**TEXT EXCERPT**
=== Begin Enclosure ===

Tuesday, November 20, 2007

my story of getting started

A post on Tri-Drs asked the following questions:
What was it that triggered your wanting to get active?
What where the biggest hurdles to starting on your path?
How did you figure out what you needed to know to get started?
Where did you go to find it?
Do you know friends who have tried to get active and failed? Why did they fail?
What would you have liked to know when you started?
What would have made starting easier?
I was on the women's sailing team in college and did some bicycle touring. But after that I was a walker, didn't do other exercise. That changed when I was diagnosed with diabetes at age 48. I was very depressed for a couple of days and then got on the internet and discovered alt.support.diabetes and the radical approach outlined at: http://www.phlaunt.com/diabetes/ I started testing my blood glucose 7 times a day and adjusting my diet to keep my readings under 140 an hour after eating, under 120 two hours after eating. Without limiting how much I ate I lost about 50 lbs.

I got more serious about exercise because I could eat a higher carb treat if I walked afterwards. I went to a week-long retreat at the beach in the late spring, and walking without hills didn't seem like exercise so I started running. My knees didn't like running, and so I decided to buy a new bicycle and alternate bicycling and very slowly increasing my running. Somewhere in there I picked up Slow Fat Triathlete by Jayne Williams and was inspired by the idea that it was possible to enjoy a sport without being good at it. I bought my bike from the local bike shop so I got some help there but mostly I just rode, with the goal of doing a local organized ride in the fall. I invented my own approach to increasing my running--I was running on a track so I ran three times a week and each month I added one more lap.

By the time I got to a year after my diabetes diagnosis, I was running about 2 miles three times a week and did a century bike ride, so I decided to go for a sprint triathlon in the spring. The one wrinkle was a cardiologist who didn't like my high maximum heart rate, but a nuclear stress test showed no problems. I joined a masters swim group in January, which was one of the hardest things I have ever done because I knew I didn't know how to swim properly. I was quite comfortable swimming but with my head out of the water. It is a small group (9-12 people) and the coach taught me.

I bought some books, which other than Jayne Williams I haven't found very useful. The Tri-Drs email group has been much more helpful. I can't think of much that would have made it easier getting started. I looked around a bit for a training group but really I enjoy the alone time. One of the things that helped me with the diabetes is the philosophy "My body, my science experiment" and I have applied that to my training as well. I like my Garmin and Sportstracks.

Four years after diagnosis I've done four to six triathlons a year for three years, including my first half-ironman this fall. My glucose tolerance is a little improved, though I still have to watch my carbs very carefully. I feel great and am having fun. My A1c (a measure of average blood glucose control) is 5.8--in the normal range.

=== End Enclosure ===

**RECORDED INFORMATION**
=== Begin Enclosure ===

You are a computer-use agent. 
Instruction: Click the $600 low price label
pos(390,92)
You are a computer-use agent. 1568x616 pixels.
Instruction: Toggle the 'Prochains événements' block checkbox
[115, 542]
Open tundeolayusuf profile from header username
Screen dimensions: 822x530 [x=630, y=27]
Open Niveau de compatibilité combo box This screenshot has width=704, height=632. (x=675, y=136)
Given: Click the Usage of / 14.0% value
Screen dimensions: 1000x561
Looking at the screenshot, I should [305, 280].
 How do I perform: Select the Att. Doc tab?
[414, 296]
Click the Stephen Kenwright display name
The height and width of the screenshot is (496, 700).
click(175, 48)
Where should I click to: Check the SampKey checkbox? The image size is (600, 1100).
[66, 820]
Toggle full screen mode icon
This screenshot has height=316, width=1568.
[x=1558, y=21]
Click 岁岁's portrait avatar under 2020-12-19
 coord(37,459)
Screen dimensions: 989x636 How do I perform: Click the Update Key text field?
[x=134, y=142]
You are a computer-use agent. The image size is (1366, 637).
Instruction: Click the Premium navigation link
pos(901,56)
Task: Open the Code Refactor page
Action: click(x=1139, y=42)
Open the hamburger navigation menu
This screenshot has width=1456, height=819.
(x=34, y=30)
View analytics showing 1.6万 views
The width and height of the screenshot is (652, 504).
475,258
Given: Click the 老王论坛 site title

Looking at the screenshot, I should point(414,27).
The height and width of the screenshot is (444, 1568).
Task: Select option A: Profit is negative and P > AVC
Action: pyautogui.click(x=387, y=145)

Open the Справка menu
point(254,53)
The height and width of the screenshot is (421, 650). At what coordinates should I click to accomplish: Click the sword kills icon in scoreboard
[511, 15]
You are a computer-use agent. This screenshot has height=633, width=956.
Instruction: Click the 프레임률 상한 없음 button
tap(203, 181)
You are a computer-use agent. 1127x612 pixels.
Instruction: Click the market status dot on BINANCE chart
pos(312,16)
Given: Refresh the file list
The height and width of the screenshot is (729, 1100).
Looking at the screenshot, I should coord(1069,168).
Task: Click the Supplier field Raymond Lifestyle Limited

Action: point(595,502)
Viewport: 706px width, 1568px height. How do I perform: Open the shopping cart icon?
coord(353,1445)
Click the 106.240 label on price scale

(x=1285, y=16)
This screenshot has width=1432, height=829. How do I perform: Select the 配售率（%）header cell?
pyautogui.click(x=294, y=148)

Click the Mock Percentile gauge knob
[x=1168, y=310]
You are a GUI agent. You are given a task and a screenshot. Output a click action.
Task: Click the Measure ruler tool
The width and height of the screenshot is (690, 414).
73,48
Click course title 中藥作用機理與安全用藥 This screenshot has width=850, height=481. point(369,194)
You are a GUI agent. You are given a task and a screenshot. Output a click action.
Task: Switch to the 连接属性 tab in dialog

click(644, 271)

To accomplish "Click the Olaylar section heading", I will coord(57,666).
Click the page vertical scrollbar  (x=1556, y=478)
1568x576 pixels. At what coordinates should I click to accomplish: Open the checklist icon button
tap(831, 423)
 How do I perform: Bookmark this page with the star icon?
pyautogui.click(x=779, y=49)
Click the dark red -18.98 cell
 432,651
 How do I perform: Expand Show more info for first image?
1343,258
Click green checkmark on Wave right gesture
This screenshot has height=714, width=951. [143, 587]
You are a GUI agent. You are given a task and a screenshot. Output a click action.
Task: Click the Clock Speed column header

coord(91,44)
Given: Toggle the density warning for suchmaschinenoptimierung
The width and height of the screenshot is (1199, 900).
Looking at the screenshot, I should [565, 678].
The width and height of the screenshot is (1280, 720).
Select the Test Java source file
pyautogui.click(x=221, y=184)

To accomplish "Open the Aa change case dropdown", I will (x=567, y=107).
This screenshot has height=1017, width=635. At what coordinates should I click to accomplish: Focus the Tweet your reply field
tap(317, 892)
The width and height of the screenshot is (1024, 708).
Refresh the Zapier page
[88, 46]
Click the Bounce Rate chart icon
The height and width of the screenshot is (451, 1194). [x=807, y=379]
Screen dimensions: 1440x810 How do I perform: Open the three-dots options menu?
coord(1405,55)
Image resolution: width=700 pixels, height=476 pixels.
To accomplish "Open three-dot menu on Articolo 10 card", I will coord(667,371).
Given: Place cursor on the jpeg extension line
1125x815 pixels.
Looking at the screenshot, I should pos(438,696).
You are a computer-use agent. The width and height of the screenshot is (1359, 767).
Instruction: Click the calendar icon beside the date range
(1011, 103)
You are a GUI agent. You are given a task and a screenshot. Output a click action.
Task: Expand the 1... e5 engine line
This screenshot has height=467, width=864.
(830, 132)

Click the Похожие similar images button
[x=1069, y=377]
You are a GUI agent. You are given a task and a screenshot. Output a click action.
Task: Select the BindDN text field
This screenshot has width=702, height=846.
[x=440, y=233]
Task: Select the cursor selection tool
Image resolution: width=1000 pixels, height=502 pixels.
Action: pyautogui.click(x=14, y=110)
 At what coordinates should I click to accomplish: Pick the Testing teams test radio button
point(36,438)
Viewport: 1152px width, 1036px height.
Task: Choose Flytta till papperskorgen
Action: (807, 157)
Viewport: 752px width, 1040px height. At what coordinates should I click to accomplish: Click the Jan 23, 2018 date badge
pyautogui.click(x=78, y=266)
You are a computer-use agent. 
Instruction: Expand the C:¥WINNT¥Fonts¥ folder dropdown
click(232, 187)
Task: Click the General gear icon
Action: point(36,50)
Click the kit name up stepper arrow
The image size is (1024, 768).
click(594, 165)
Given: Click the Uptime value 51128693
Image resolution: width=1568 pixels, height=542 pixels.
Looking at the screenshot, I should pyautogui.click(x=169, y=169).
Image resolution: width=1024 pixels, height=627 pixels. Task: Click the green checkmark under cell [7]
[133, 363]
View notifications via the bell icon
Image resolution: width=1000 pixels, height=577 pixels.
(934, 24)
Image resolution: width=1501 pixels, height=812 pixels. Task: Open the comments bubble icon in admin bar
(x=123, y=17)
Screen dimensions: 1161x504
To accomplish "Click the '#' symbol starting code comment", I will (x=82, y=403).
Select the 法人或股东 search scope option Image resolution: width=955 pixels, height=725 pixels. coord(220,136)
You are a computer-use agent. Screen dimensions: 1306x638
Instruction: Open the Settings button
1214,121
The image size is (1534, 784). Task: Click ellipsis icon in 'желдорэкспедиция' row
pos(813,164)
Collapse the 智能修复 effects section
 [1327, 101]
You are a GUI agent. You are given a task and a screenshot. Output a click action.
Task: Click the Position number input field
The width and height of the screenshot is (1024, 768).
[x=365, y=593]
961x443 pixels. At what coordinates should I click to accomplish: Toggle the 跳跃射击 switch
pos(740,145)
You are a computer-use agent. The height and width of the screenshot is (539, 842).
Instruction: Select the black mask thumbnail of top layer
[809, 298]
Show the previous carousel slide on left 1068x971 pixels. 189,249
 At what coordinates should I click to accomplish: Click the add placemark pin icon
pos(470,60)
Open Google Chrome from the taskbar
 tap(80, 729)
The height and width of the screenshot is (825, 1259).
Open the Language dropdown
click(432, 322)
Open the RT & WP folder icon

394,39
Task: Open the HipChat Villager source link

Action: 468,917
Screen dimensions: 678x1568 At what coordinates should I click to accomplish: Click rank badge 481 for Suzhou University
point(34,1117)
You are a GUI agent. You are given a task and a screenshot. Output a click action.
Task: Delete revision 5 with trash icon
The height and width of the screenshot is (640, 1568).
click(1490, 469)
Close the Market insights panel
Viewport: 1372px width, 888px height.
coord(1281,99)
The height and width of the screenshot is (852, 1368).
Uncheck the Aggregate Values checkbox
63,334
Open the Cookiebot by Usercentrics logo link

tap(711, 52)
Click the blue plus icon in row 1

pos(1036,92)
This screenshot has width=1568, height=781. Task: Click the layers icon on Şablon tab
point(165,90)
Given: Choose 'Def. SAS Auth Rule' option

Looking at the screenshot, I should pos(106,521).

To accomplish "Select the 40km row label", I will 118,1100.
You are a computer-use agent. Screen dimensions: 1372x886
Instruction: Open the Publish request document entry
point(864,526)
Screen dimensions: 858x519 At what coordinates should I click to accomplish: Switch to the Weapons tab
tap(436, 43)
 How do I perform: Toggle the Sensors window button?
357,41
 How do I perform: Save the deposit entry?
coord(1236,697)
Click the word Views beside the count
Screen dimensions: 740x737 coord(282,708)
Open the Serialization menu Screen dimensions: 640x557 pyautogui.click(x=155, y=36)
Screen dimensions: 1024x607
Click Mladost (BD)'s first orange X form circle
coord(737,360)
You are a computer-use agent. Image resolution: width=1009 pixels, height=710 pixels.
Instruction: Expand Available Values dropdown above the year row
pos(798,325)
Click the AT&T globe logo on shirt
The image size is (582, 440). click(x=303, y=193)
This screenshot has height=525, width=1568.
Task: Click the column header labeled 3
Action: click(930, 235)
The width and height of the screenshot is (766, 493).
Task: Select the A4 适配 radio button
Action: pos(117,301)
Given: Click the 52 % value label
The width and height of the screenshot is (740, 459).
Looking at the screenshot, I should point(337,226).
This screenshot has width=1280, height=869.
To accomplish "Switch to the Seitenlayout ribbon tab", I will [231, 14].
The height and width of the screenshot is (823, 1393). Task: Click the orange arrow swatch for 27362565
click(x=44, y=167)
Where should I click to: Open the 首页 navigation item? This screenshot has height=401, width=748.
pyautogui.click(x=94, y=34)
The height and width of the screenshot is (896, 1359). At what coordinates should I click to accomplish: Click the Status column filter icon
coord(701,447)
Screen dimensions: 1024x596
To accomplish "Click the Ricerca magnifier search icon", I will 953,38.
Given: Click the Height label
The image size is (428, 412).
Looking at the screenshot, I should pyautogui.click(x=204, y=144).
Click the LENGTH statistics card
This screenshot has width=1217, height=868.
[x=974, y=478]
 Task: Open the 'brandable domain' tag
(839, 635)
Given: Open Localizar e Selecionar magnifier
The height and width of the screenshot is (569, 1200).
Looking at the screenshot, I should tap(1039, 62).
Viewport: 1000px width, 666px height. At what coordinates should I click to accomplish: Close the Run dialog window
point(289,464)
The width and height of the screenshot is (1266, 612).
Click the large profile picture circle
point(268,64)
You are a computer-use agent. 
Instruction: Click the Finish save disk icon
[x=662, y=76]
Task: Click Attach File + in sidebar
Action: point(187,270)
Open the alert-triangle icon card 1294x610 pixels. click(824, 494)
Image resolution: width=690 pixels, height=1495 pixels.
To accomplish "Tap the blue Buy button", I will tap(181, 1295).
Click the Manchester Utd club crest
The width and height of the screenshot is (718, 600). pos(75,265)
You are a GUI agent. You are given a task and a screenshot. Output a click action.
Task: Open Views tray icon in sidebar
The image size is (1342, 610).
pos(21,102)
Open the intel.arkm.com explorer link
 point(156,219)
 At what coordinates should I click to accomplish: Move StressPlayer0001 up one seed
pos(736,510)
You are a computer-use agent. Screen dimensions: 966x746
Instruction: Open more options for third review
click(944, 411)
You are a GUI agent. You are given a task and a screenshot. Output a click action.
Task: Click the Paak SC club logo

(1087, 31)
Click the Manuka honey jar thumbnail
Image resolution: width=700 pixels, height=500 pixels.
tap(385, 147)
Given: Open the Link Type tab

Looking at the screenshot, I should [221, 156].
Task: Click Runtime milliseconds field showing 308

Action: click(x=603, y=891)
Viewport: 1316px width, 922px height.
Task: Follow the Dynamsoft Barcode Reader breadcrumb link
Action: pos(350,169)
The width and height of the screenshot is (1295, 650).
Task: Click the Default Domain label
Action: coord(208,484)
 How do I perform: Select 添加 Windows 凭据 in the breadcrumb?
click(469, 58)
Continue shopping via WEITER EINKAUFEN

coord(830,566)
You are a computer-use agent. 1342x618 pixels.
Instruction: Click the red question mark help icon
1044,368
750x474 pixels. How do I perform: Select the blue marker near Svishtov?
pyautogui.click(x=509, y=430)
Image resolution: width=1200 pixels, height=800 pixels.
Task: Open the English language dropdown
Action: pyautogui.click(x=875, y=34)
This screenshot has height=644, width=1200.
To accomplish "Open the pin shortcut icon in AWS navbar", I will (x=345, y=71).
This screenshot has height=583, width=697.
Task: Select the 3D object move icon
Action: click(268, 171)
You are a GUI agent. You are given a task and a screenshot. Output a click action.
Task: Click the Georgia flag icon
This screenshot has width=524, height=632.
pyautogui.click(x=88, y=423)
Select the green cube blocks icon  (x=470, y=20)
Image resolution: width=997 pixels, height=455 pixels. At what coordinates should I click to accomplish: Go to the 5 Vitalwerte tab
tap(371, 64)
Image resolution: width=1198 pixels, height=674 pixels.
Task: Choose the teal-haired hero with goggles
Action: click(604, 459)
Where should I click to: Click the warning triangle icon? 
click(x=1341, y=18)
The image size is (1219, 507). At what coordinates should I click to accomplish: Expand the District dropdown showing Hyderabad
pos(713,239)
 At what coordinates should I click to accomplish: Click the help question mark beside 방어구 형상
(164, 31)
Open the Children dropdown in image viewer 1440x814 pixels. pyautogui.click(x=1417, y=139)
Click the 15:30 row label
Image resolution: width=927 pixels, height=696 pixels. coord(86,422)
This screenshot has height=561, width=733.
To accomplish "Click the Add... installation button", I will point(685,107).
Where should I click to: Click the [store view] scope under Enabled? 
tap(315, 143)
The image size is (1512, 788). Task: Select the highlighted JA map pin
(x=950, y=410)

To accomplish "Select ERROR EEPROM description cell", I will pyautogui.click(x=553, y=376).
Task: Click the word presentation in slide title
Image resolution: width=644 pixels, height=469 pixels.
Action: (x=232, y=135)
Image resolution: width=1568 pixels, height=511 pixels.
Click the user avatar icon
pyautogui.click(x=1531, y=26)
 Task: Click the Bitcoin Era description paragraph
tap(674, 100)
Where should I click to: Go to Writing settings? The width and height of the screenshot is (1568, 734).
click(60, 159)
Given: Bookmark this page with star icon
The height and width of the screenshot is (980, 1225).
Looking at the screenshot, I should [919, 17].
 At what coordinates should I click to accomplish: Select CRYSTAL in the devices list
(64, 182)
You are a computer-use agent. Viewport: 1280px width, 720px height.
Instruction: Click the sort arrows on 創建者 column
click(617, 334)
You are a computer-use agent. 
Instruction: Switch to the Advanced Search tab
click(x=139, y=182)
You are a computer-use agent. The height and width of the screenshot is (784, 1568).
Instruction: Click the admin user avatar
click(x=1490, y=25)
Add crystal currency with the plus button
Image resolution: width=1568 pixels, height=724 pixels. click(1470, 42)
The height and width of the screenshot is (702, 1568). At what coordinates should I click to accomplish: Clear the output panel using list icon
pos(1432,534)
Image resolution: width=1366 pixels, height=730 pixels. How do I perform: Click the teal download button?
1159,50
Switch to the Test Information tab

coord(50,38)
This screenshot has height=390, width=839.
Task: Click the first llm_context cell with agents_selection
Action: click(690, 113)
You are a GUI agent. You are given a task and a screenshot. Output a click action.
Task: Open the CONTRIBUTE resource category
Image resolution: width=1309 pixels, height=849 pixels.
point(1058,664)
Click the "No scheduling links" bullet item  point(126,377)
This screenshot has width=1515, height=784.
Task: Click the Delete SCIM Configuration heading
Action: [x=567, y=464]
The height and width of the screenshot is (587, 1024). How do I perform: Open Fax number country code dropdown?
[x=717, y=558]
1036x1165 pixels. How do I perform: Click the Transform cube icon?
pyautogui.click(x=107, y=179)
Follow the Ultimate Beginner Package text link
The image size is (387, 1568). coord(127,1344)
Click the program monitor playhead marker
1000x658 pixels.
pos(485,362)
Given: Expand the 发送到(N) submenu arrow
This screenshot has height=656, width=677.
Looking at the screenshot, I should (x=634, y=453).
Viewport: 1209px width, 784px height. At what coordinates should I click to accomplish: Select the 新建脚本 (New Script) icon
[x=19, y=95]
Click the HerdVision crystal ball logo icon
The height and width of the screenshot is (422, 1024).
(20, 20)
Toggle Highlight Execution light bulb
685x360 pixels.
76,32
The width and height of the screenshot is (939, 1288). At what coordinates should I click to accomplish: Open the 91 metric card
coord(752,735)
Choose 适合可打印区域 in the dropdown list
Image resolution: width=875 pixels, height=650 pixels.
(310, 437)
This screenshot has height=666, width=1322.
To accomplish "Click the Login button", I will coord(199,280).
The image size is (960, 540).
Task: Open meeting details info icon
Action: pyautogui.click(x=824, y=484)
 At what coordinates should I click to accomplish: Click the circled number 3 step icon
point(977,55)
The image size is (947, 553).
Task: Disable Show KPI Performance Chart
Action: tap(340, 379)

=== End Enclosure ===

**WORK INSTRUCTION A**
Write out the part of the getting-started post from "my story of" to "when you started?".
**WORK INSTRUCTION B**
Does the getting-started post agree with each statement? Answer yes or no for each, quoting the deciding words from the post. (i) The writer began testing blood glucose 7 times a day. (ii) The masters swim group the writer joined had about 30 people. (iii) The writer's A1c is 6.5.
The records have nothing to do with the getting-started post.

**RESULT A**
my story of getting started

A post on Tri-Drs asked the following questions:
What was it that triggered your wanting to get active?
What where the biggest hurdles to starting on your path?
How did you figure out what you needed to know to get started?
Where did you go to find it?
Do you know friends who have tried to get active and failed? Why did they fail?
What would you have liked to know when you started?

**RESULT B**
(i) Yes: "I started testing my blood glucose 7 times a day"
(ii) No: "It is a small group (9-12 people)"
(iii) No: "My A1c (a measure of average blood glucose control) is 5.8"